John Richards believes he knows what could hold the key to Wolves’ Wembley destiny tomorrow – the Grand National!

The one-time Molineux idol and king goalscorer reckons it’s too much of a coincidence that the last time the same horse has won back-to-back Grand Nationals, Wolves played Manchester City in a Wembley final.

Tiger Roll, the 4-1 favourite, won a thrilling National today to become the first horse since Red Rum 45 years ago to win the Aintree race back-to-back.

Manchester City face the winners of Wolves and Watford in the FA Cup final after beating Brighton 1-0 at Wembley today. And for Richards, it brings back memories of 1974, when he scored the winner to beat City 2-1 for Wolves to lift the League Cup – after Red Rum had made it successive National wins.

Tiger winning is too much of a coincidence,” said Richards. “Wolves against Manchester City has a ring to it!

We always had teams that we did well against and Manchester City were always one of those teams.

The thing that might count against us tomorrow is we’re favourites and that’s a difficult situation for us because the pressure is on us but you have to give a lot of credit to Watford for how they’ve done.”

Richards admits tomorrow’s semi-final is a tight one to decide.

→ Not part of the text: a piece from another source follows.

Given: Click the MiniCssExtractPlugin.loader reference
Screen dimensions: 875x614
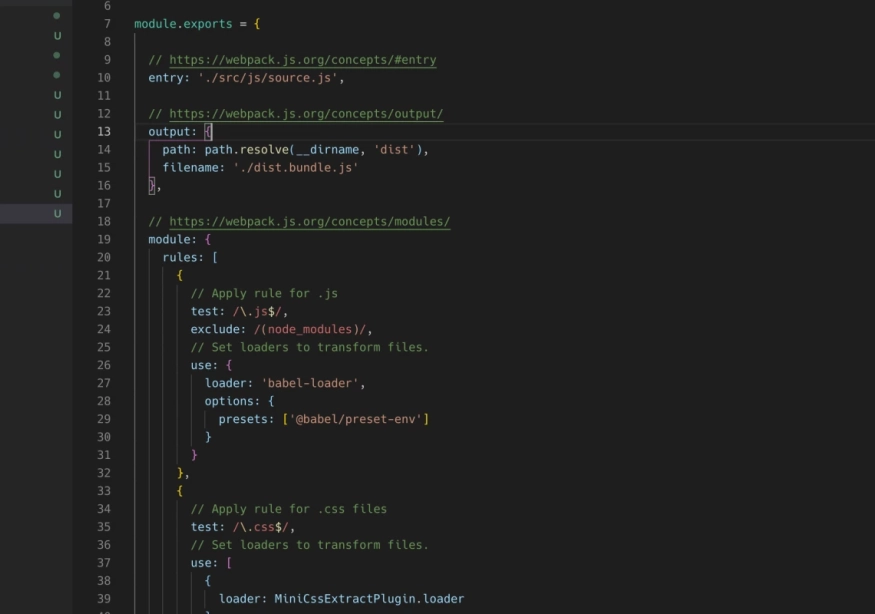Looking at the screenshot, I should click(x=369, y=599).
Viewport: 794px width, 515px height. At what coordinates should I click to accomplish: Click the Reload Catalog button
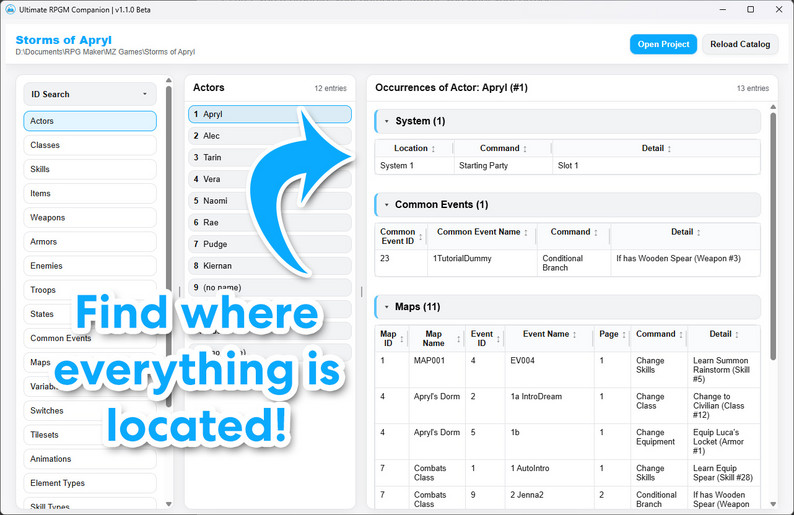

It’s a close call. Wolves have had a fantastic season and been really exceptional, and they have surprised a lot of people, but Watford have gone quietly about their business and been impressive as well,” said JR, who is still Wolves’ record scorer in the FA Cup with 24 goals.

It’s a tight call – there’s not much between the teams and I think it might go to extra-time and then penalties. Then it’s a lottery.

If you look for one thing, Wolves have turned it on against the top teams more than Watford, so Wolves have that bit extra, if they perform.

We’ve got to fancy our chances and it’s going to be a fantastic occasion for the players and for the fans and everyone involved.”

Richards won two League Cups with Wolves but his biggest footballing regret was losing three FA Cup semi-finals – in 1973, 1979 and 1981.

Now 68, JR admits there’s not much advice he could pass on to Nuno Espirito Santo’s side, because it’s down to luck on the day.

Sometimes it works, sometimes it doesn’t and sometimes there’s not an explanation,” said Richards, who was managing director for Wolves’ fourth straight losing FA Cup semi-final, against Arsenal in 1998.

There’s no real advice. As a player, all you want to do is to be able to come off the pitch and know you have given everything you can and you can’t give any more.

Sometimes that’s not enough, like 1973 when it was just not our day.

The semi-final is all or nothing. A lot of it can be down to luck – something could happen to a key player, someone could get sent off and that could change the way the game goes.

We were lucky in that we had three opportunities but we didn’t take any of them.

I lost three semi-finals and when you look back, it’s with a lot of disappointment. Of the three the first one, against Leeds in 1973 was where we really could have got through.

For the Arsenal one we were outplayed on the day and against Tottenham, we should have won in extra-time at Hillsborough but were poor in the replay.”